Your assignment:
Reproduce the entries that follow exactly. No picture should appear in the result.

### Provided entries

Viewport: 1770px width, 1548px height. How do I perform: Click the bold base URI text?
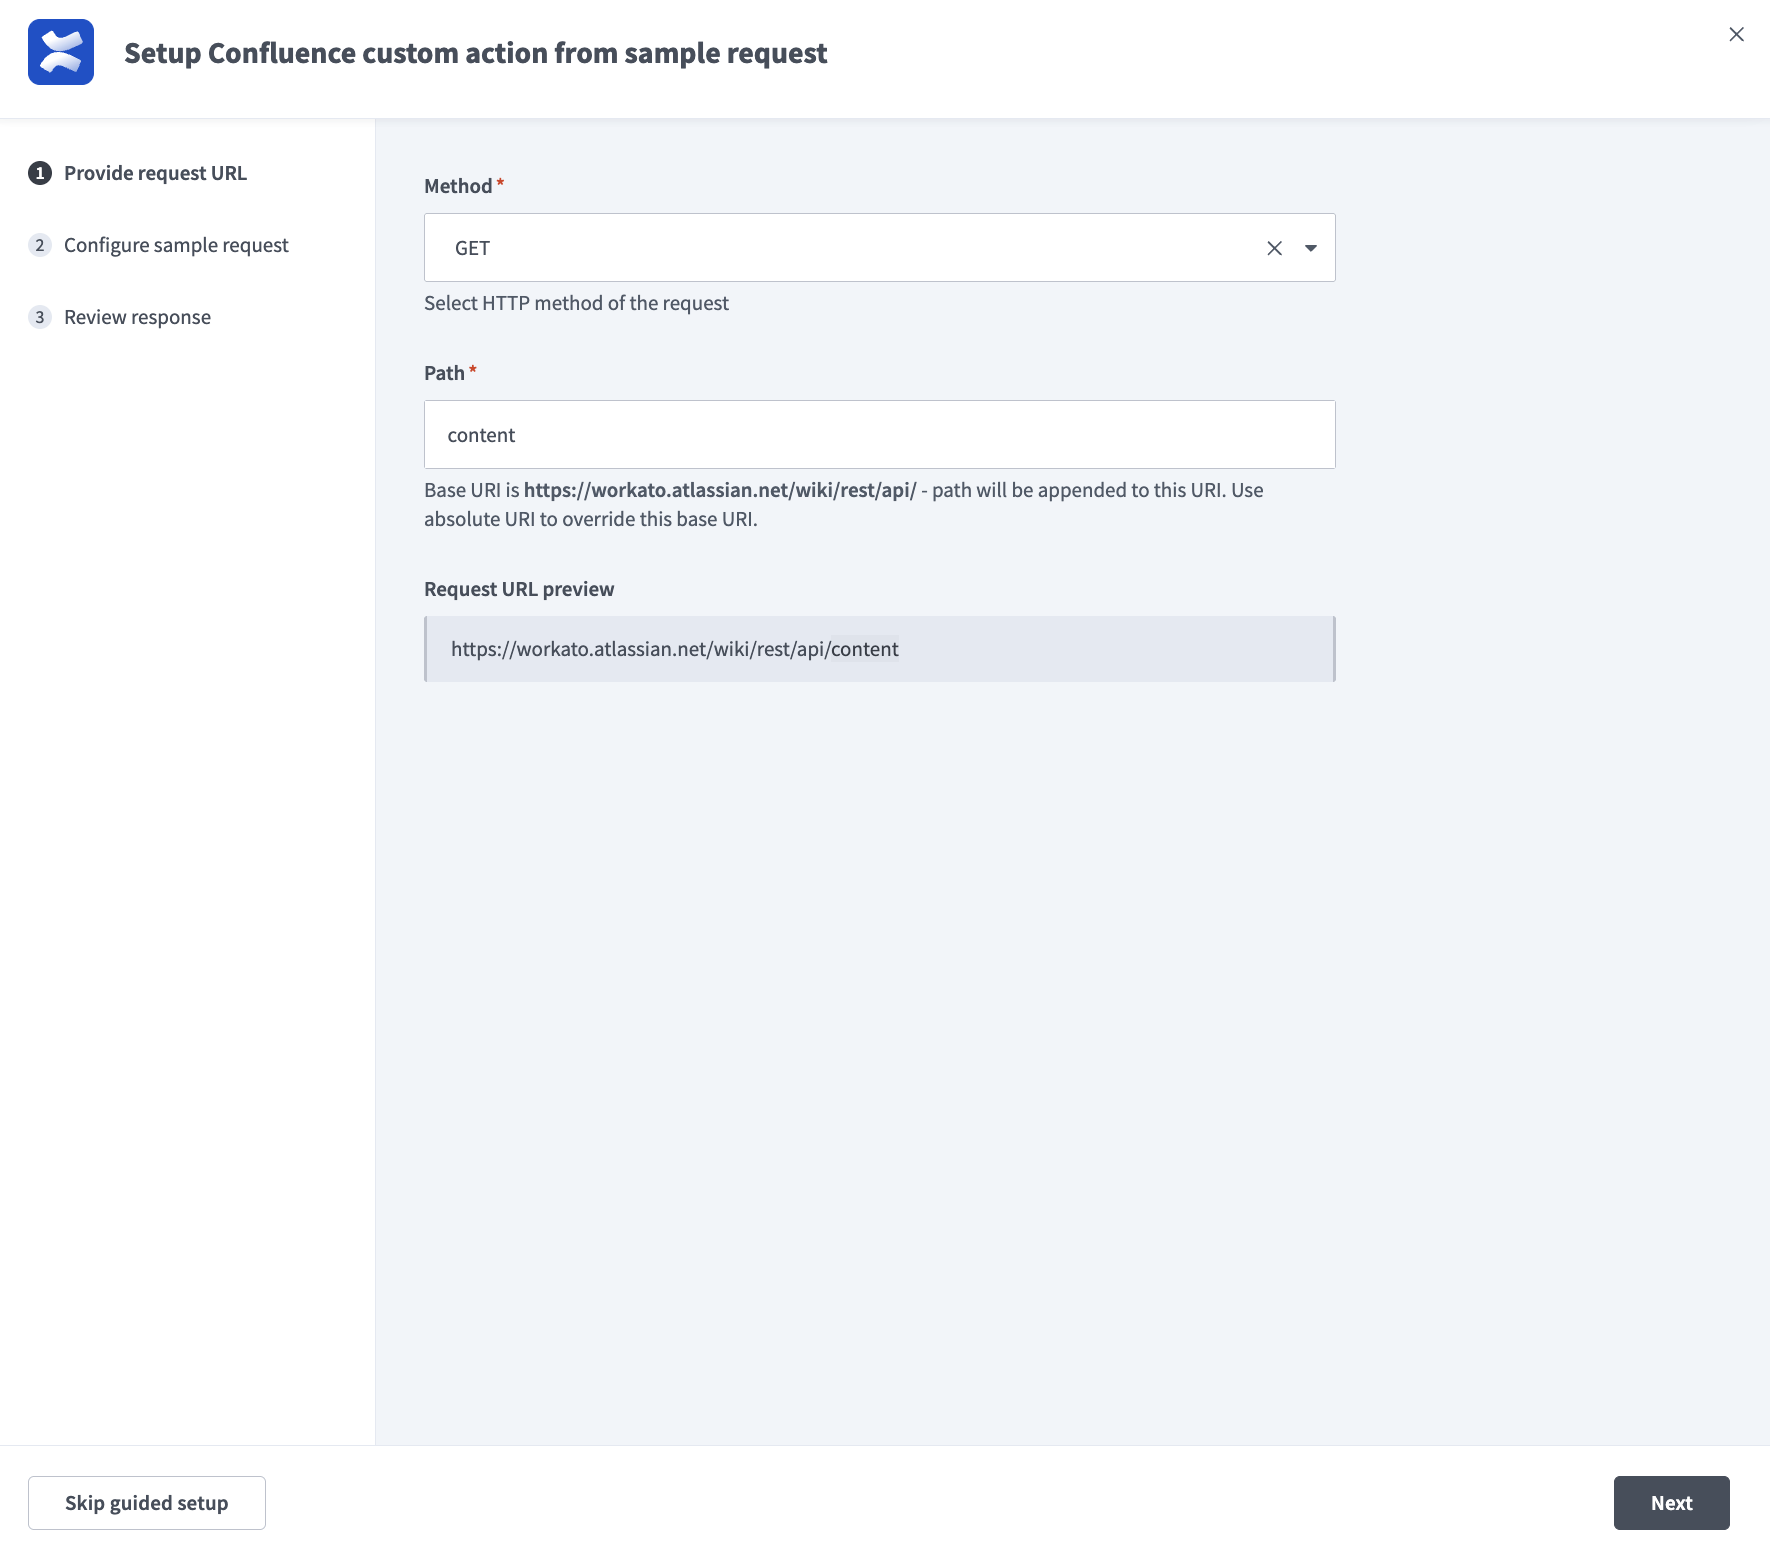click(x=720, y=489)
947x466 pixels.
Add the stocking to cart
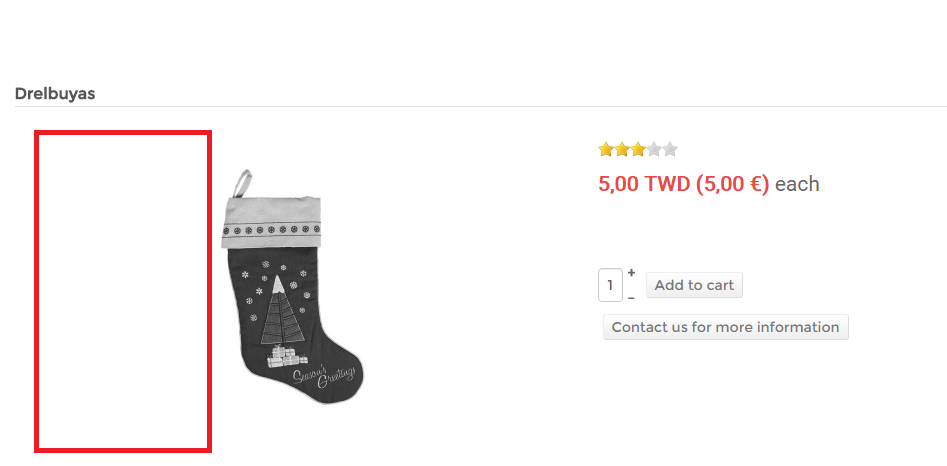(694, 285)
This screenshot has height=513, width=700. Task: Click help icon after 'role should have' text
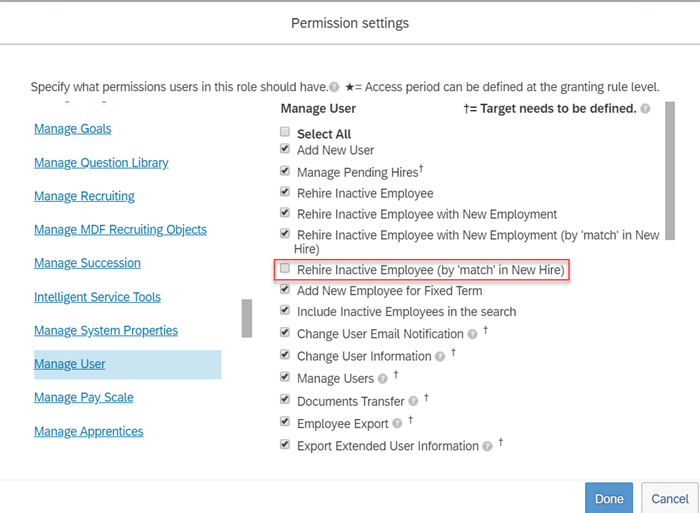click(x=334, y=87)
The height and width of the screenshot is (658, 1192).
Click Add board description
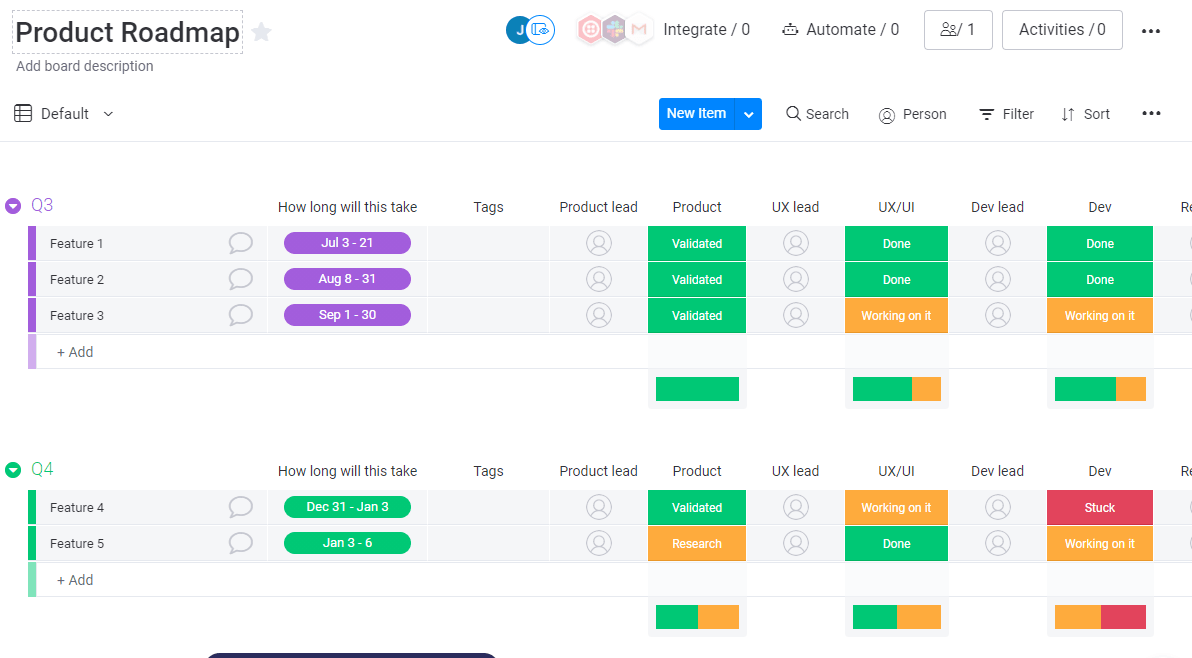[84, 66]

######

Result:
Viewport: 1770px width, 1548px height. How do I perform: Click the bold base URI text?
click(x=720, y=489)
947x466 pixels.
Add the stocking to cart
(694, 285)
This screenshot has height=513, width=700. Task: Click help icon after 'role should have' text
click(x=334, y=87)
The height and width of the screenshot is (658, 1192).
Click Add board description
[84, 66]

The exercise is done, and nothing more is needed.